Pull out each line below that contains the string "gear", and copy every one of them whole. Case counts, so count only matches whose capital and lowercase letters are the same.
* START *
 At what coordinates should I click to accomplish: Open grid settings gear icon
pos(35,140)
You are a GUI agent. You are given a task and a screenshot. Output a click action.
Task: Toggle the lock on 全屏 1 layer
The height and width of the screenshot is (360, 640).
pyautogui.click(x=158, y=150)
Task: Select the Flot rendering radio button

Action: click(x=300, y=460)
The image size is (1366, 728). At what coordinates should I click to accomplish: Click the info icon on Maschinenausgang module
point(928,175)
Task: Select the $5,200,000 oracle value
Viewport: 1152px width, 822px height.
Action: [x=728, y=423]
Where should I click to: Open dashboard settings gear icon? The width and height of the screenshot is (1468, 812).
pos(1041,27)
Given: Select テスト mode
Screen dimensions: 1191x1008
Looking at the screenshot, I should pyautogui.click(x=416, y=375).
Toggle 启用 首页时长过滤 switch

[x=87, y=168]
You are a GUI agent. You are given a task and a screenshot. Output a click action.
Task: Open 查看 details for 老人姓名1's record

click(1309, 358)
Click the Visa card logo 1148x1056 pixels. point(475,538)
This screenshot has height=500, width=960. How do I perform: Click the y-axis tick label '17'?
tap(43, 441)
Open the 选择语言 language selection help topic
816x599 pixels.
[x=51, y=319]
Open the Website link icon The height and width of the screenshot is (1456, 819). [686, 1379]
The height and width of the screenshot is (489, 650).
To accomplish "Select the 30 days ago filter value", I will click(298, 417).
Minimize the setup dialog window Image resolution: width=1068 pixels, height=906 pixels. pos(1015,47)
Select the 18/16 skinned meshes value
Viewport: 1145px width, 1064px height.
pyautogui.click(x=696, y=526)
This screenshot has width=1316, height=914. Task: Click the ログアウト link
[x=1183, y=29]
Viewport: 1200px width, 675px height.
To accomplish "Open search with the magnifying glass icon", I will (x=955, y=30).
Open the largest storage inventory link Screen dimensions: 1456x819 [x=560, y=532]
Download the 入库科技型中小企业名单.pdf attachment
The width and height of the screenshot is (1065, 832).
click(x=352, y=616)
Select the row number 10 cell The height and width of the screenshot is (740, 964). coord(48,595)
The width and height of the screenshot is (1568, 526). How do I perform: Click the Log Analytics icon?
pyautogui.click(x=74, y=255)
* END *
## Reply:
 At what coordinates should I click to accomplish: Open grid settings gear icon
Where should I click to: Open dashboard settings gear icon? The width and height of the screenshot is (1468, 812).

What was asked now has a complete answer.